Reviewed by Lexie CornerDec 5 2024
In a recent study published in the journal Nature Electronics, researchers from the University of Würzburg and the German National Metrology Institute (PTB) developed a new type of quantum standard of resistance based on the Quantum Anomalous Hall Effect.
This device can be used to measure the resistance standard based on the Quantum Anomalous Hall Effect. Image Credit: Fijalkowski, University of Würzburg
Accurate electrical resistance measurement is essential in electronics and industrial production, including the manufacturing of advanced sensors, microchips, and flight controls.
Very precise measurements are essential here, as even the smallest deviations can significantly affect these complex systems.
Charles Gould, Physicist and Professor, Institute for Topological Insulators, University of Würzburg
The so-called quantum resistance standard, which does not require an external magnetic field to function, has now been experimentally implemented for the first time by scientists.
In physics, standards are used as fixed reference points for the precise measurement of physical quantities and the calibration of measuring instruments.
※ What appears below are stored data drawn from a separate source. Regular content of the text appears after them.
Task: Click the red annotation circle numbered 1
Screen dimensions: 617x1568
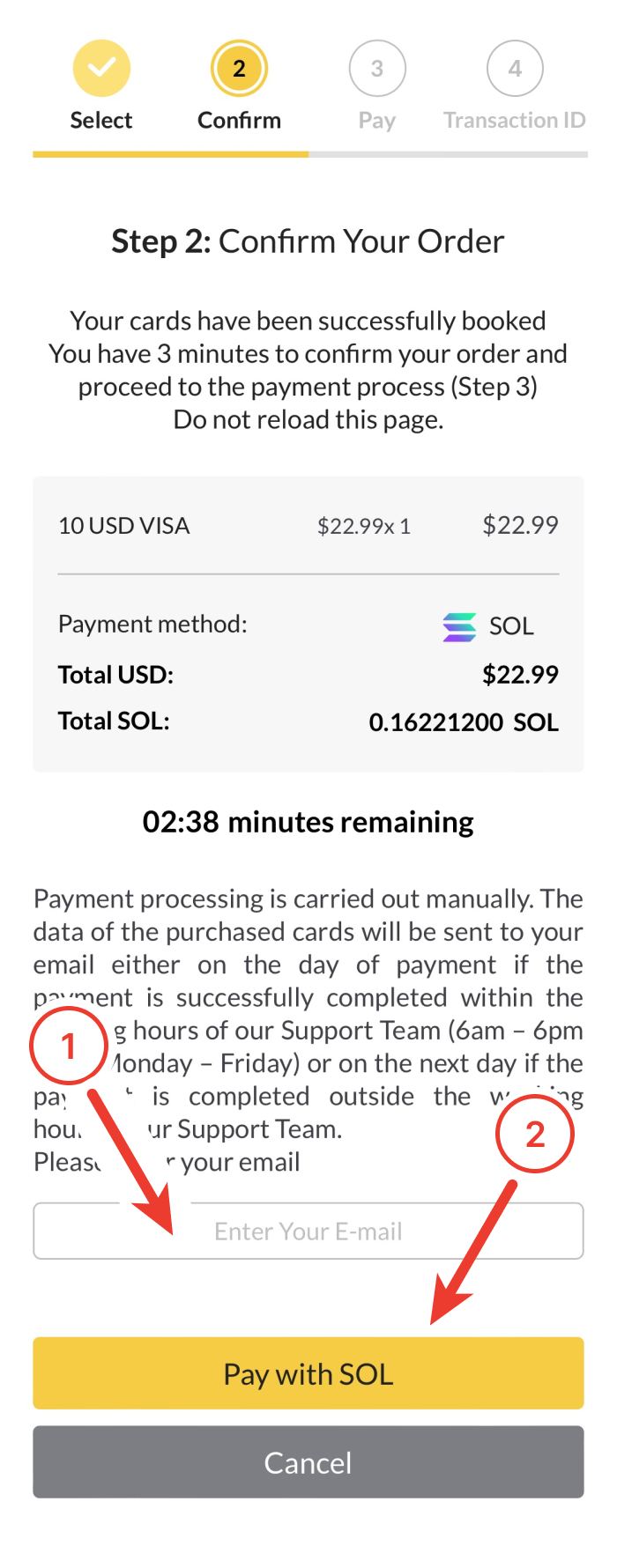Action: tap(69, 1047)
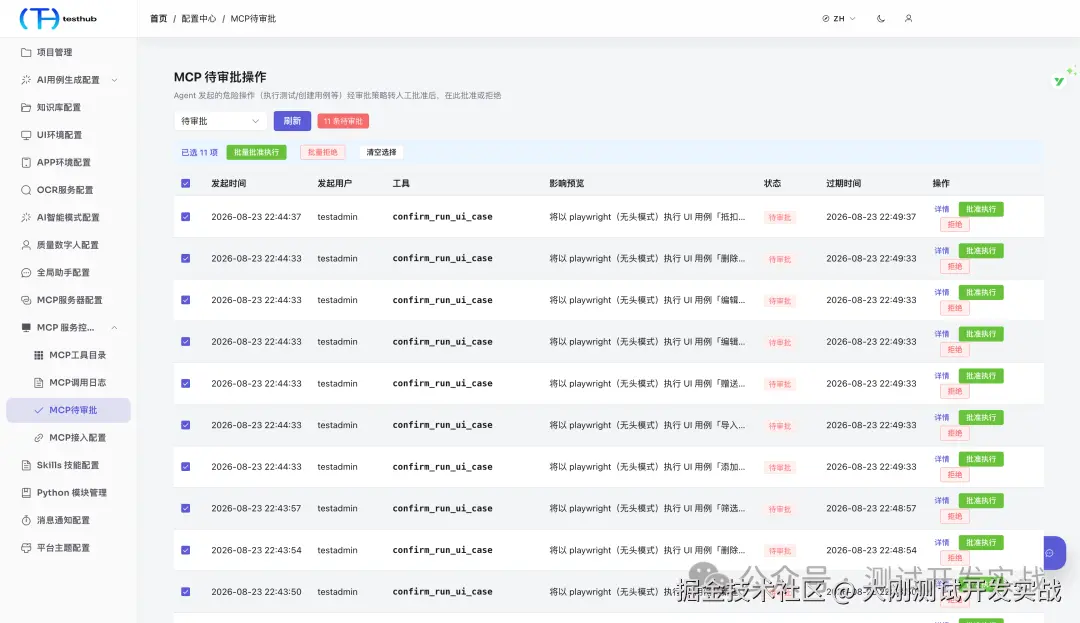Go to MCP调用日志 menu item
This screenshot has width=1080, height=623.
pos(77,383)
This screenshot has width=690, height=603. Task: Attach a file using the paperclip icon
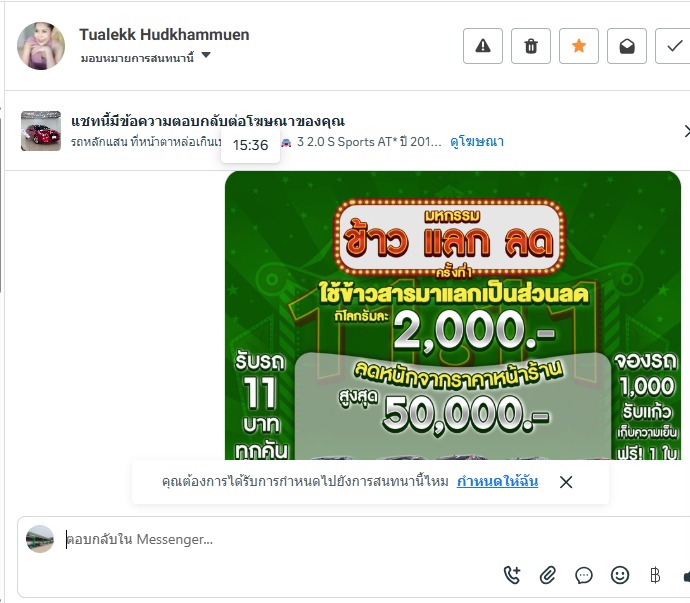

A quantum standard operates based on invariant principles of quantum mechanics, which makes it extraordinarily stable.
Charles Gould, Physicist and Professor, Institute for Topological Insulators, University of Würzburg
How the Standard Works
The classic Hall effect is familiar to many from physics classes: The Hall voltage is generated when a current passes through a conductor exposed to a magnetic field.
The Hall resistance is calculated by dividing this voltage by the current. As the magnetic field strength increases, the resistance rises. However, in very thin conductors, less than a few nanometers thick (for comparison, a human hair is roughly 100,000 nm thick), and in strong magnetic fields, the resistance no longer increases steadily. Instead, it reaches fixed values in discrete steps, which are universal and independent of device properties.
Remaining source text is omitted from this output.